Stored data
- - -

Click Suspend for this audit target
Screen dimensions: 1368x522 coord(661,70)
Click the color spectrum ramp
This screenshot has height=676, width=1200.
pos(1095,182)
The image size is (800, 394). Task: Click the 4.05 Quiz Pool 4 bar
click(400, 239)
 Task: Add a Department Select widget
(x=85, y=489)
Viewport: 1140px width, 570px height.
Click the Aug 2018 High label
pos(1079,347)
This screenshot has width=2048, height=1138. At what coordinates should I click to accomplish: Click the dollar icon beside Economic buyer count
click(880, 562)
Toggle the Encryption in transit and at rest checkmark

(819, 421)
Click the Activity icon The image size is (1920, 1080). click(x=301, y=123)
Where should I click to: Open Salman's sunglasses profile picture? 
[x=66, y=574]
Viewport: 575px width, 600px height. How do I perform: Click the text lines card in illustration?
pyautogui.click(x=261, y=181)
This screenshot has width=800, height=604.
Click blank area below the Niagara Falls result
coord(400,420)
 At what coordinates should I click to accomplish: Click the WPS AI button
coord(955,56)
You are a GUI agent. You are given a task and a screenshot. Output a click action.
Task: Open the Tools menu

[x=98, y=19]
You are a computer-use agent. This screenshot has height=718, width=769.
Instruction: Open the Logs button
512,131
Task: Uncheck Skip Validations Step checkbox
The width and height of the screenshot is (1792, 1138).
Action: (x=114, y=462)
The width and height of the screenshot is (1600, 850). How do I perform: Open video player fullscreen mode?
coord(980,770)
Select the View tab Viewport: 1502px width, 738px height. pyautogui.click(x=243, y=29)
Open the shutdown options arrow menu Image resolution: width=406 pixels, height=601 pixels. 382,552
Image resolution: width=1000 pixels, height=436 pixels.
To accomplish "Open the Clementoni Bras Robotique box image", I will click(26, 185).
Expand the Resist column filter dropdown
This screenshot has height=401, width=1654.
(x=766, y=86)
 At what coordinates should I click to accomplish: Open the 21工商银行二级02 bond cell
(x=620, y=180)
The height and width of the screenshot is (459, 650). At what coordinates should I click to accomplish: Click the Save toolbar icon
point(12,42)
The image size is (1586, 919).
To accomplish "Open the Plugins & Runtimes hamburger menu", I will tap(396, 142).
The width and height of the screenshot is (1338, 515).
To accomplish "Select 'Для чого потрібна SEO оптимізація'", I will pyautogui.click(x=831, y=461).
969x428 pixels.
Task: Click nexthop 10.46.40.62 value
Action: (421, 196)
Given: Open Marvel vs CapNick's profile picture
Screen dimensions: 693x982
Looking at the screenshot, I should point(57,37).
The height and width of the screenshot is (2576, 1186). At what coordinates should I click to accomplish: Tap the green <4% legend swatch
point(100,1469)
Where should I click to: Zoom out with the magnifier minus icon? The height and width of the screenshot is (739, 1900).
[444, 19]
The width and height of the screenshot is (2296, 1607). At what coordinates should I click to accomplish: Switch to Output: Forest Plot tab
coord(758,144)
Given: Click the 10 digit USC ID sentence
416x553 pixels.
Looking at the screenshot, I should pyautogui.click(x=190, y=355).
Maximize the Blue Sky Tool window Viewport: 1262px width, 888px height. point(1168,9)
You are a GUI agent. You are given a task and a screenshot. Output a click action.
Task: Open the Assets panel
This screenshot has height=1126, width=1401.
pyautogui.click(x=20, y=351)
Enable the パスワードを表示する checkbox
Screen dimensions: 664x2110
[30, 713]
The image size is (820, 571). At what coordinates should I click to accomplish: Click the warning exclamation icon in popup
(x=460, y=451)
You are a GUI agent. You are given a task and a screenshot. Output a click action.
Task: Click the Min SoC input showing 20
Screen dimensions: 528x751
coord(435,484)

- - -

- Assigned task
Copy range, inclusive: the line holding "Click blank area" to the line holding "Select the View". Reproduce exactly those lines of the records above and no others.

- Answer to this problem
Click blank area below the Niagara Falls result
coord(400,420)
 At what coordinates should I click to accomplish: Click the WPS AI button
coord(955,56)
You are a GUI agent. You are given a task and a screenshot. Output a click action.
Task: Open the Tools menu

[x=98, y=19]
You are a computer-use agent. This screenshot has height=718, width=769.
Instruction: Open the Logs button
512,131
Task: Uncheck Skip Validations Step checkbox
The width and height of the screenshot is (1792, 1138).
Action: (x=114, y=462)
The width and height of the screenshot is (1600, 850). How do I perform: Open video player fullscreen mode?
coord(980,770)
Select the View tab Viewport: 1502px width, 738px height. pyautogui.click(x=243, y=29)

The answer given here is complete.